╭─ ENTRIES SHOWN
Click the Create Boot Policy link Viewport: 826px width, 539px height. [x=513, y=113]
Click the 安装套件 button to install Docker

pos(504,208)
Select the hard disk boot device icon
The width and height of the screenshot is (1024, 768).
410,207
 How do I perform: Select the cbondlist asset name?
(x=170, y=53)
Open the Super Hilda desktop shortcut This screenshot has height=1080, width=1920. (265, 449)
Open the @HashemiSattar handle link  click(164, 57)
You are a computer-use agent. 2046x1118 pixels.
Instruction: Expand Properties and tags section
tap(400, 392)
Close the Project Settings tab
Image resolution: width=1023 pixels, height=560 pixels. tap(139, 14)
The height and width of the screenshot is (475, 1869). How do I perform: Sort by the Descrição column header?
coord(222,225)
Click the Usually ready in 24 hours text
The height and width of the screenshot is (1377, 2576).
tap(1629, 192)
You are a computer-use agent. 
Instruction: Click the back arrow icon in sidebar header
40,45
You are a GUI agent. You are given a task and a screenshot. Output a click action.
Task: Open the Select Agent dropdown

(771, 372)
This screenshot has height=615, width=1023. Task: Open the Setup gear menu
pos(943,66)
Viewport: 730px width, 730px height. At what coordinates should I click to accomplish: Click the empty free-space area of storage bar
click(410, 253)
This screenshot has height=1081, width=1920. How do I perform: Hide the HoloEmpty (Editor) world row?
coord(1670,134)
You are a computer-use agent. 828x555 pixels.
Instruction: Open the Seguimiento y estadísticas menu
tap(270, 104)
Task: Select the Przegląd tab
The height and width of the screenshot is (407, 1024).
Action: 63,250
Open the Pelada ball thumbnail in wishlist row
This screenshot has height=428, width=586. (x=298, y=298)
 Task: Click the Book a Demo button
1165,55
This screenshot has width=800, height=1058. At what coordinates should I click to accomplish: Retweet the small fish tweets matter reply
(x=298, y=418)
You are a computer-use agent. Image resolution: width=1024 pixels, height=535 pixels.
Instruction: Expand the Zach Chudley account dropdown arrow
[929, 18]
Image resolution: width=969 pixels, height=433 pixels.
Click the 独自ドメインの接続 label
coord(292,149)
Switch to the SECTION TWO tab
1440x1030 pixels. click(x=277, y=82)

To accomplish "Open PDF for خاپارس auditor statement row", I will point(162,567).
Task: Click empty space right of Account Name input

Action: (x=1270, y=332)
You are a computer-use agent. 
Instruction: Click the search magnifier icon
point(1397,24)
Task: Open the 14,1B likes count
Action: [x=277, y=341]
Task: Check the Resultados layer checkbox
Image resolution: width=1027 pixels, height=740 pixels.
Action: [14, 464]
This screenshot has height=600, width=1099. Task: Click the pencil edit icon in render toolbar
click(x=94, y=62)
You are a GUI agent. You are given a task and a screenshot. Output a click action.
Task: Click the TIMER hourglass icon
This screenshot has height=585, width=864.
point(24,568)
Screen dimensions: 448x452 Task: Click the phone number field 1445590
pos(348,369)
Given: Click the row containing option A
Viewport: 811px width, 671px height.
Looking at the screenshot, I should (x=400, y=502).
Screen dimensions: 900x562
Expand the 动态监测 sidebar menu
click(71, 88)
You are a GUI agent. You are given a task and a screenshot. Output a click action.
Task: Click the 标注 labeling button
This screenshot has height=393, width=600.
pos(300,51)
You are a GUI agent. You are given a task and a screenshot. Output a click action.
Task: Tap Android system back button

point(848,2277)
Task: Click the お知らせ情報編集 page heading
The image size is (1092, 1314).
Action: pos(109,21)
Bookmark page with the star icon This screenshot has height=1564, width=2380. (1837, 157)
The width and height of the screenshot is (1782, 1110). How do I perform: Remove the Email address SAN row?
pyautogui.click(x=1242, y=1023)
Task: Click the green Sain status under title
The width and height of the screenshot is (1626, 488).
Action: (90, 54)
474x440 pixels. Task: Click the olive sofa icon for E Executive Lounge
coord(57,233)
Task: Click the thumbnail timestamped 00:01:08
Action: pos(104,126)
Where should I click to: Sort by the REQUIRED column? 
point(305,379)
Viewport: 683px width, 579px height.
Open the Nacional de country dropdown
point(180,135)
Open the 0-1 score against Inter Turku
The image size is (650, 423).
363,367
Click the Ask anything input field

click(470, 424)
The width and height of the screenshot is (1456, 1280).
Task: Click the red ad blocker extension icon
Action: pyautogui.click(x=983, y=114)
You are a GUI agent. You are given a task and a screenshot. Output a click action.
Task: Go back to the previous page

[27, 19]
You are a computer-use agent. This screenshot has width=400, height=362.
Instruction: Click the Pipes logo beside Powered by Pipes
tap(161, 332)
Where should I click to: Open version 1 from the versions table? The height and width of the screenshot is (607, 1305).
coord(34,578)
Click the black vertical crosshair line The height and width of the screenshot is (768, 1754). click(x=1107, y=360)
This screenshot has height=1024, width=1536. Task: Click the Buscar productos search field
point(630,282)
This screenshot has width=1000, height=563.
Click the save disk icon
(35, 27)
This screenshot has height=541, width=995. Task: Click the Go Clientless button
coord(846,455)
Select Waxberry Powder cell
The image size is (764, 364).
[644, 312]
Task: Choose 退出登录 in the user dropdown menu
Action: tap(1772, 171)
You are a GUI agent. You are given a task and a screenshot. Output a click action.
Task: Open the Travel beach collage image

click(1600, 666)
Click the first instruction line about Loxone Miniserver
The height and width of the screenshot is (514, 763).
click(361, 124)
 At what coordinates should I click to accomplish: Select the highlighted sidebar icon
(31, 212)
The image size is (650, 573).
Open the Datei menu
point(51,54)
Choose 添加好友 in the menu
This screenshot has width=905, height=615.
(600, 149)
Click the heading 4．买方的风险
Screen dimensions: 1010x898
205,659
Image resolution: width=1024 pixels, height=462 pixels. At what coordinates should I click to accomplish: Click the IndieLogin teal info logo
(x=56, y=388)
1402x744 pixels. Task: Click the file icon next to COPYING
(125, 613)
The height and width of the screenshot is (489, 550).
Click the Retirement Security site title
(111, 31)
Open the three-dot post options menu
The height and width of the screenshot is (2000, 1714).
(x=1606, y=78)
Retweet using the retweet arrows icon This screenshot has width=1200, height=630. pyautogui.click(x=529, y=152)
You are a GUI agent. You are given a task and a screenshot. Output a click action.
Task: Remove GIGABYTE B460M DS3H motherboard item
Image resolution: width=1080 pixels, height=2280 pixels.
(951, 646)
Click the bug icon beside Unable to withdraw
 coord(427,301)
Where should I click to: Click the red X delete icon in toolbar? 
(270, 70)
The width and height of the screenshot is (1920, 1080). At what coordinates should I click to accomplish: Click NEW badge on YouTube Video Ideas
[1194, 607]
╰─
(EXERCISE PROMPT):
Give the lines of the material between the line holding "Open the 0-1 score against Inter Turku" and the line holding "Action: pyautogui.click(x=983, y=114)", inclusive, as a JSON list of strings with one string per line, leaving out blank lines.

(THE COMPLETED TASK):
[
  "Open the 0-1 score against Inter Turku",
  "The image size is (650, 423).",
  "363,367",
  "Click the Ask anything input field",
  "click(470, 424)",
  "The width and height of the screenshot is (1456, 1280).",
  "Task: Click the red ad blocker extension icon",
  "Action: pyautogui.click(x=983, y=114)"
]